The popularity of American television programs and feature films in the international marketplace is widely recognized but scarcely understood. Existing studies have not sufficiently explained the global power of the American media nor its actual effects. In this volume, Scott Robert Olson tackles the issue head on, establishing his thesis that the United States' competitive advantage in the creation and global distribution of popular taste is due to a unique mix of cultural conditions that are conducive to the creation of "transparent" texts--narratives whose inherent polysemy encourage diverse populations to read them as though they are indigenous. Olson posits that these narratives have meaning to so many different cultures because they allow viewers in those cultures to project their own values, archetypes, and tropes into the movie or television program in a way that texts imported from other cultures do not, thus enabling the import to function as though it were an indigenous product.

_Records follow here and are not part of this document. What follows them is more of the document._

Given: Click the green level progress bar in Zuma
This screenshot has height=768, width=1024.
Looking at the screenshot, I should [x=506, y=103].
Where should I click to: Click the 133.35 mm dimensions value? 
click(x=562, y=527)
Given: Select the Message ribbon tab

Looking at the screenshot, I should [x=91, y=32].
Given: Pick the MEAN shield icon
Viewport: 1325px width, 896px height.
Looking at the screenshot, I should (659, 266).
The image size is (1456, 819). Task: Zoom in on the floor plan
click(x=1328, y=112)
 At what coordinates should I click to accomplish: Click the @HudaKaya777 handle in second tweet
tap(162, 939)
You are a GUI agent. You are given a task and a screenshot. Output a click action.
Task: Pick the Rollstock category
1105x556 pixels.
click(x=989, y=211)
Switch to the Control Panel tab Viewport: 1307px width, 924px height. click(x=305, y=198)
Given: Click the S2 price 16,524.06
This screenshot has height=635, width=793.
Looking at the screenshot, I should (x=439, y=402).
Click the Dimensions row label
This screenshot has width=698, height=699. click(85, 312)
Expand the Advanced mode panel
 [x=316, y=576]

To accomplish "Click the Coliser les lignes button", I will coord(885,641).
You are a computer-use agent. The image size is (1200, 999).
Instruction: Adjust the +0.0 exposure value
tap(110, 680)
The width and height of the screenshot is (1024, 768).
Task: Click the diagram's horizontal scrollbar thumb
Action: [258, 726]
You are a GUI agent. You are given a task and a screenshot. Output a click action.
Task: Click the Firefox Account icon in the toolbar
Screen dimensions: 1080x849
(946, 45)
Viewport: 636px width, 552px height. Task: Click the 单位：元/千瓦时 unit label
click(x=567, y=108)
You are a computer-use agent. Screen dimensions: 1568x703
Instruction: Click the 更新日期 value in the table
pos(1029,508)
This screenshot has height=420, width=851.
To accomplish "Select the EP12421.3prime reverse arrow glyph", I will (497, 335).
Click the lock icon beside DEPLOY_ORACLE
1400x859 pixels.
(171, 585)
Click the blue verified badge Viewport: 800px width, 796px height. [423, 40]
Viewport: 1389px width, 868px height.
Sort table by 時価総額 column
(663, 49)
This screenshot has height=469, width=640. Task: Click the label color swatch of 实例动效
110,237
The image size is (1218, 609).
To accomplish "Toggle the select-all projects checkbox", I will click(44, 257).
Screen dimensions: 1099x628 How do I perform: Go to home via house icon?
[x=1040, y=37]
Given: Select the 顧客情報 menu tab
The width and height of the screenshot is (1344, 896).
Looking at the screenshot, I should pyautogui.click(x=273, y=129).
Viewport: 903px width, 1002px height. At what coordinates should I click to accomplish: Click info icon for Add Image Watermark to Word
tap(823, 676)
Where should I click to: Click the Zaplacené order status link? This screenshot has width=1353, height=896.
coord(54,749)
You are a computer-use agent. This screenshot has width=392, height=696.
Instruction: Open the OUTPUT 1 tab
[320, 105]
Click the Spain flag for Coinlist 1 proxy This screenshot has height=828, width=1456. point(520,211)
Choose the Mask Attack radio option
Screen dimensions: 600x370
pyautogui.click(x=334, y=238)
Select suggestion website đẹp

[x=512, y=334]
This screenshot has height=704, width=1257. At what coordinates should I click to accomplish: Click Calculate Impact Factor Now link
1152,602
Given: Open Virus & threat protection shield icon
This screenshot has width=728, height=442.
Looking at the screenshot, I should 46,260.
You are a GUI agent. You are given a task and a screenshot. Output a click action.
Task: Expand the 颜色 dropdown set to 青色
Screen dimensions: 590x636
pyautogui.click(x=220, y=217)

As an innovative volume combining postcolonial and postmodern theory with global management strategic theory, Hollywood Planet is one of the first studies that attempts to account theoretically for numerous recent ethnographic studies that suggest different interpretations of television programs and film by a variety of international audiences. Relevant to studies in media theory and other areas of the communication discipline, as well as anthropology, sociology, and related fields, Hollywood Planet contains a powerful and original argument to explain the dominance of American media in the global entertainment market.
Table of Contents
Contents: Introduction: Media and Cultures. Seeing Transparency. Modes of Reception in World Media Markets. Competitive Advantage and the Media. The Culture Factory. The Transparent Text. The Extensions of Media. The Transparent and the Opaque. Cultures and Anarchy.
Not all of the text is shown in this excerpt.